*Task details*. Copy out all of the entries exactly as they appear.

(Excerpts from a dataset)
● ● ● ●
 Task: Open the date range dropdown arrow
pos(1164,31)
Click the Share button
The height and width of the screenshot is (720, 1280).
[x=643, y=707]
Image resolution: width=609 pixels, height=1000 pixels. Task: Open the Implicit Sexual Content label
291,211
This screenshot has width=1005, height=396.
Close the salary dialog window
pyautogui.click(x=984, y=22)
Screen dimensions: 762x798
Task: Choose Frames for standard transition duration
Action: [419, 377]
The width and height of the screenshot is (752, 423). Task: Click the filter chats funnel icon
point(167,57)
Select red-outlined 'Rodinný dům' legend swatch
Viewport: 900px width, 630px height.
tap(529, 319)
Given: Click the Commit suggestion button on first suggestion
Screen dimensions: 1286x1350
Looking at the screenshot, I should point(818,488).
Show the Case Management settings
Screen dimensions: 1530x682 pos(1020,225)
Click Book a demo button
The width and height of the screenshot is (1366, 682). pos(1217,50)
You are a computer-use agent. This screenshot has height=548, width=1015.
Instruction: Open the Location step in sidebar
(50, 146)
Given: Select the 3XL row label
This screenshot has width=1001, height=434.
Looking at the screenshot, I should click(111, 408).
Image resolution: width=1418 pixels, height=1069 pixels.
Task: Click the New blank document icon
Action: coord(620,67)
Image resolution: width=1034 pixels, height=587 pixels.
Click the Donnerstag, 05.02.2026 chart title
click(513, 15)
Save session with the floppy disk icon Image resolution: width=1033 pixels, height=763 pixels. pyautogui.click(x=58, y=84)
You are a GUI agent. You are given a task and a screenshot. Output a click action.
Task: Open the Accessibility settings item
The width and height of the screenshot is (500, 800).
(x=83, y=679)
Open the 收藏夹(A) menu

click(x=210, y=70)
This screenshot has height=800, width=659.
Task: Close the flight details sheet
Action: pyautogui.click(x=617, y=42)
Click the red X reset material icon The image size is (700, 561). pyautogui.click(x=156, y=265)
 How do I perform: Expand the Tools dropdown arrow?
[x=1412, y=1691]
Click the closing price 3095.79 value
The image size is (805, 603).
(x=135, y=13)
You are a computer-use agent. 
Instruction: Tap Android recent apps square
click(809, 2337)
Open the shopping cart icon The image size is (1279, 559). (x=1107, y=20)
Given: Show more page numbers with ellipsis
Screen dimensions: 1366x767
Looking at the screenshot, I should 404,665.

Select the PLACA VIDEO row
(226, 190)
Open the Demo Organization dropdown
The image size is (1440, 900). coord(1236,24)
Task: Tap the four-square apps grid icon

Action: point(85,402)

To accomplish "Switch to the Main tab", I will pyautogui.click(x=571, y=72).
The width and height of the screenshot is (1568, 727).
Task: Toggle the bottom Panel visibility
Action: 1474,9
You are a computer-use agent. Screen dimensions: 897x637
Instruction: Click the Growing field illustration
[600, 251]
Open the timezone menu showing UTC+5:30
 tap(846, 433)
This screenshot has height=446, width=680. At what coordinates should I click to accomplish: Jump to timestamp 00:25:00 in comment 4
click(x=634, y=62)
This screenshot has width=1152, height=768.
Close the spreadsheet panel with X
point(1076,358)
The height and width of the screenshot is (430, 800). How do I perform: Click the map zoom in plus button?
● ● ● ●
*Completed exercise*.
 Task: Open the date range dropdown arrow
pos(1164,31)
Click the Share button
The height and width of the screenshot is (720, 1280).
[x=643, y=707]
Image resolution: width=609 pixels, height=1000 pixels. Task: Open the Implicit Sexual Content label
291,211
This screenshot has width=1005, height=396.
Close the salary dialog window
pyautogui.click(x=984, y=22)
Screen dimensions: 762x798
Task: Choose Frames for standard transition duration
Action: [419, 377]
The width and height of the screenshot is (752, 423). Task: Click the filter chats funnel icon
point(167,57)
Select red-outlined 'Rodinný dům' legend swatch
Viewport: 900px width, 630px height.
tap(529, 319)
Given: Click the Commit suggestion button on first suggestion
Screen dimensions: 1286x1350
Looking at the screenshot, I should point(818,488).
Show the Case Management settings
Screen dimensions: 1530x682 pos(1020,225)
Click Book a demo button
The width and height of the screenshot is (1366, 682). pos(1217,50)
You are a computer-use agent. This screenshot has height=548, width=1015.
Instruction: Open the Location step in sidebar
(50, 146)
Given: Select the 3XL row label
This screenshot has width=1001, height=434.
Looking at the screenshot, I should click(111, 408).
Image resolution: width=1418 pixels, height=1069 pixels.
Task: Click the New blank document icon
Action: coord(620,67)
Image resolution: width=1034 pixels, height=587 pixels.
Click the Donnerstag, 05.02.2026 chart title
click(513, 15)
Save session with the floppy disk icon Image resolution: width=1033 pixels, height=763 pixels. pyautogui.click(x=58, y=84)
You are a GUI agent. You are given a task and a screenshot. Output a click action.
Task: Open the Accessibility settings item
The width and height of the screenshot is (500, 800).
(x=83, y=679)
Open the 收藏夹(A) menu

click(x=210, y=70)
This screenshot has height=800, width=659.
Task: Close the flight details sheet
Action: pyautogui.click(x=617, y=42)
Click the red X reset material icon The image size is (700, 561). pyautogui.click(x=156, y=265)
 How do I perform: Expand the Tools dropdown arrow?
[x=1412, y=1691]
Click the closing price 3095.79 value
The image size is (805, 603).
(x=135, y=13)
You are a computer-use agent. 
Instruction: Tap Android recent apps square
click(809, 2337)
Open the shopping cart icon The image size is (1279, 559). (x=1107, y=20)
Given: Show more page numbers with ellipsis
Screen dimensions: 1366x767
Looking at the screenshot, I should 404,665.

Select the PLACA VIDEO row
(226, 190)
Open the Demo Organization dropdown
The image size is (1440, 900). coord(1236,24)
Task: Tap the four-square apps grid icon

Action: point(85,402)

To accomplish "Switch to the Main tab", I will pyautogui.click(x=571, y=72).
The width and height of the screenshot is (1568, 727).
Task: Toggle the bottom Panel visibility
Action: 1474,9
You are a computer-use agent. Screen dimensions: 897x637
Instruction: Click the Growing field illustration
[600, 251]
Open the timezone menu showing UTC+5:30
 tap(846, 433)
This screenshot has height=446, width=680. At what coordinates should I click to accomplish: Jump to timestamp 00:25:00 in comment 4
click(x=634, y=62)
This screenshot has width=1152, height=768.
Close the spreadsheet panel with X
point(1076,358)
The height and width of the screenshot is (430, 800). How do I perform: Click the map zoom in plus button?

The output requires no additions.